The lines from the one holding "Size Charts (205, 2079)" to the end of the records below, exactly as written, are the only thing to return.

[RECORDS FOR THE TASK Boundary: Start]

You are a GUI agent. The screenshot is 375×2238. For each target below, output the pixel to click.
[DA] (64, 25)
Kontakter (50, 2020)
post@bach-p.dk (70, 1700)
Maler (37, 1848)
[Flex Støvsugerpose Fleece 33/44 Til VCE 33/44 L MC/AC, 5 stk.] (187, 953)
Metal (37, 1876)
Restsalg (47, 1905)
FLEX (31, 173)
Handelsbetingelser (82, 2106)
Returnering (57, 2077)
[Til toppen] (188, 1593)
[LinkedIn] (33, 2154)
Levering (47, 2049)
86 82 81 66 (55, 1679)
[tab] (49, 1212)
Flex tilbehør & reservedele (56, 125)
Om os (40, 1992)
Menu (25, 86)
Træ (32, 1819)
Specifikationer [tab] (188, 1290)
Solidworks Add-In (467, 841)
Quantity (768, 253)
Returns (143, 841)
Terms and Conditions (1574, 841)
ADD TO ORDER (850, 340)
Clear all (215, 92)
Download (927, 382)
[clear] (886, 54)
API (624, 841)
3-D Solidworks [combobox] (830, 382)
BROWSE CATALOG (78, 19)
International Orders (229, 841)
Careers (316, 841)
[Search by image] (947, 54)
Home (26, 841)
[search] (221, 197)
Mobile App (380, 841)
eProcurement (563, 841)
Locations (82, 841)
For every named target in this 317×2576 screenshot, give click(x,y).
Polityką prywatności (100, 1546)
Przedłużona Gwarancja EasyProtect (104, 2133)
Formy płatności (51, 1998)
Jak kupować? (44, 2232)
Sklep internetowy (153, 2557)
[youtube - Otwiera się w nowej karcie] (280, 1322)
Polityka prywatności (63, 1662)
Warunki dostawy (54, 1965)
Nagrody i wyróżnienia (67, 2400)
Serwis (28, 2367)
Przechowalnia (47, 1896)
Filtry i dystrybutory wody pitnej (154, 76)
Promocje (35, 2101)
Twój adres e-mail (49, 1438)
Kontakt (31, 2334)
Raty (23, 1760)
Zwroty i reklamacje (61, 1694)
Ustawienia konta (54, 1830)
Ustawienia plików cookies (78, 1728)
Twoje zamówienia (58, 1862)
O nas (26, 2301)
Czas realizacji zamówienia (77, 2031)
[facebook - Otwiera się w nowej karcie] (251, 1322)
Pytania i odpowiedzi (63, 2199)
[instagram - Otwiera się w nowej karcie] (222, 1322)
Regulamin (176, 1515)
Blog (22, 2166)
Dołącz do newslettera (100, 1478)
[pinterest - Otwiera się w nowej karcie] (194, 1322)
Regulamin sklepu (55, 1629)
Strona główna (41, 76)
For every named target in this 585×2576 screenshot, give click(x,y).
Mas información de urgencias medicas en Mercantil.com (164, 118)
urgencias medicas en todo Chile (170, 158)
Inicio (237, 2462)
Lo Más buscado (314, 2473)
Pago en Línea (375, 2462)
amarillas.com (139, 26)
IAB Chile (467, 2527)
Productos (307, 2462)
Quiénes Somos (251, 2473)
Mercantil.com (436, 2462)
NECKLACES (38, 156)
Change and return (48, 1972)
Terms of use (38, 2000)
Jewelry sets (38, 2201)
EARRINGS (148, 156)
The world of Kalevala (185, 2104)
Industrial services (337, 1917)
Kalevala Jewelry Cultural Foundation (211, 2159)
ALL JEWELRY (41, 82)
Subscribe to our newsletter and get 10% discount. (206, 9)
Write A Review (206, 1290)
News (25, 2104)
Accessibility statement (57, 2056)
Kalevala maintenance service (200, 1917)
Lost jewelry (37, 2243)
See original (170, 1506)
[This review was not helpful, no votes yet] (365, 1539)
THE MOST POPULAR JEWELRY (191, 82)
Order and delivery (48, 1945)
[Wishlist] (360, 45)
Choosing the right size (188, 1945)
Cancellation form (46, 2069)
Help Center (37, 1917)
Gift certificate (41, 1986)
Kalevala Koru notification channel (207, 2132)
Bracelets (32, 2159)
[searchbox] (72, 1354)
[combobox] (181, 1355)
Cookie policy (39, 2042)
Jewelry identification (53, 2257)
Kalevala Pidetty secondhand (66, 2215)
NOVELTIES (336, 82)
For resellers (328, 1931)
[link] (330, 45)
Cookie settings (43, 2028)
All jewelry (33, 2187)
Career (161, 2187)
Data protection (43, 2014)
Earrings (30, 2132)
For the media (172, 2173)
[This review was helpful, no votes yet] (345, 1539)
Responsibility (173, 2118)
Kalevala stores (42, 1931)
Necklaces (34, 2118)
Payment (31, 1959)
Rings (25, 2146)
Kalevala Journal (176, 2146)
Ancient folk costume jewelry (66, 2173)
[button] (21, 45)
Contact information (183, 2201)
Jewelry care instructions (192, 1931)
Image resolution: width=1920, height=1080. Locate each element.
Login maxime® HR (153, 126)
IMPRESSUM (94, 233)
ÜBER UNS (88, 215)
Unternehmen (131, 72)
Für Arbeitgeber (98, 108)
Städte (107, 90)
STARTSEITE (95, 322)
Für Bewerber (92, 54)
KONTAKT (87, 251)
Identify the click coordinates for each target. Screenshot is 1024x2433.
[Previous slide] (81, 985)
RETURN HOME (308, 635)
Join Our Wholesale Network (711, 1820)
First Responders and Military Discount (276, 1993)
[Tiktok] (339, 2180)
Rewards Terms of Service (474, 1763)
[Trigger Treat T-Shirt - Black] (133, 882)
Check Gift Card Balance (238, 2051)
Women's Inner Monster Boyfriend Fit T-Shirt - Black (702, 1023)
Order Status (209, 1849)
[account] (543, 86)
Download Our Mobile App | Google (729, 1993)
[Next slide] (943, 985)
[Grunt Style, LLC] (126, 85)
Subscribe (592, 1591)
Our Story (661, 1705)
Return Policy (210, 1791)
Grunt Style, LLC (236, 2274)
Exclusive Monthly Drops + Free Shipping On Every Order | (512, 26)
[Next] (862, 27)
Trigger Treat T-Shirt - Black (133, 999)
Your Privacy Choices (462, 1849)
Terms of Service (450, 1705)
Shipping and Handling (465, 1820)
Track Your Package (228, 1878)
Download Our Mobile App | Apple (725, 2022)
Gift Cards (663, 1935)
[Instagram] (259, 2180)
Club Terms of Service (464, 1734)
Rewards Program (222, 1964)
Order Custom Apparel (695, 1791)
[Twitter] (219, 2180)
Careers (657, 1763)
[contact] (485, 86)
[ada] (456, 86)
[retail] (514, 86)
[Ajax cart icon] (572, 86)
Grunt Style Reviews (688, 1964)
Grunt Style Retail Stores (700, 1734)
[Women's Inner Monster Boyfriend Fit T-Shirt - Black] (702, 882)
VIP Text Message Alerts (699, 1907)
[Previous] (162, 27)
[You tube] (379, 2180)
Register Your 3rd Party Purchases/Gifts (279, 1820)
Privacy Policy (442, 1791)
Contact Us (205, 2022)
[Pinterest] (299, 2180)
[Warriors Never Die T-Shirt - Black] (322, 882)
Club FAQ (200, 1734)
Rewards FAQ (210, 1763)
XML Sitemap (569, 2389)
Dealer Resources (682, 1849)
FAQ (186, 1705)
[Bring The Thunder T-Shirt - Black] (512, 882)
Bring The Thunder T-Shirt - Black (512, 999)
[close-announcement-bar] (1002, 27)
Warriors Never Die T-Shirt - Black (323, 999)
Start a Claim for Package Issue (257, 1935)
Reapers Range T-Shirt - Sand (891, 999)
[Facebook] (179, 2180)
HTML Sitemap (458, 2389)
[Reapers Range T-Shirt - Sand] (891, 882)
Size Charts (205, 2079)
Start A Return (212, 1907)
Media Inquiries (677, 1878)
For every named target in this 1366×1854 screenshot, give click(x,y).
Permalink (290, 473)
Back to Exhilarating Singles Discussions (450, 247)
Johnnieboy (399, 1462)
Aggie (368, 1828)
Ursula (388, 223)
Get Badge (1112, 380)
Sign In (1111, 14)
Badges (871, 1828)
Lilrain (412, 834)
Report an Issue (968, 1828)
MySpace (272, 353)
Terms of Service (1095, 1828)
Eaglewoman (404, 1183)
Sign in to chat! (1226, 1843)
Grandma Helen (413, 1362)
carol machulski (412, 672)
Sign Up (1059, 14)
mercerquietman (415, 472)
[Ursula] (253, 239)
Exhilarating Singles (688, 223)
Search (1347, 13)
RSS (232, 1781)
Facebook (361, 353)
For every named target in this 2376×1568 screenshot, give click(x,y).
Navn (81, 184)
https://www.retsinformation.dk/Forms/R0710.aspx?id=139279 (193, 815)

[RECORDS FOR THE TASK Boundary: End]

• **SOLUTION TO THIS PROBLEM**:
Size Charts (205, 2079)
Start A Return (212, 1907)
Media Inquiries (677, 1878)
For every named target in this 1366×1854 screenshot, give click(x,y).
Permalink (290, 473)
Back to Exhilarating Singles Discussions (450, 247)
Johnnieboy (399, 1462)
Aggie (368, 1828)
Ursula (388, 223)
Get Badge (1112, 380)
Sign In (1111, 14)
Badges (871, 1828)
Lilrain (412, 834)
Report an Issue (968, 1828)
MySpace (272, 353)
Terms of Service (1095, 1828)
Eaglewoman (404, 1183)
Sign in to chat! (1226, 1843)
Grandma Helen (413, 1362)
carol machulski (412, 672)
Sign Up (1059, 14)
mercerquietman (415, 472)
[Ursula] (253, 239)
Exhilarating Singles (688, 223)
Search (1347, 13)
RSS (232, 1781)
Facebook (361, 353)
For every named target in this 2376×1568 screenshot, give click(x,y).
Navn (81, 184)
https://www.retsinformation.dk/Forms/R0710.aspx?id=139279 (193, 815)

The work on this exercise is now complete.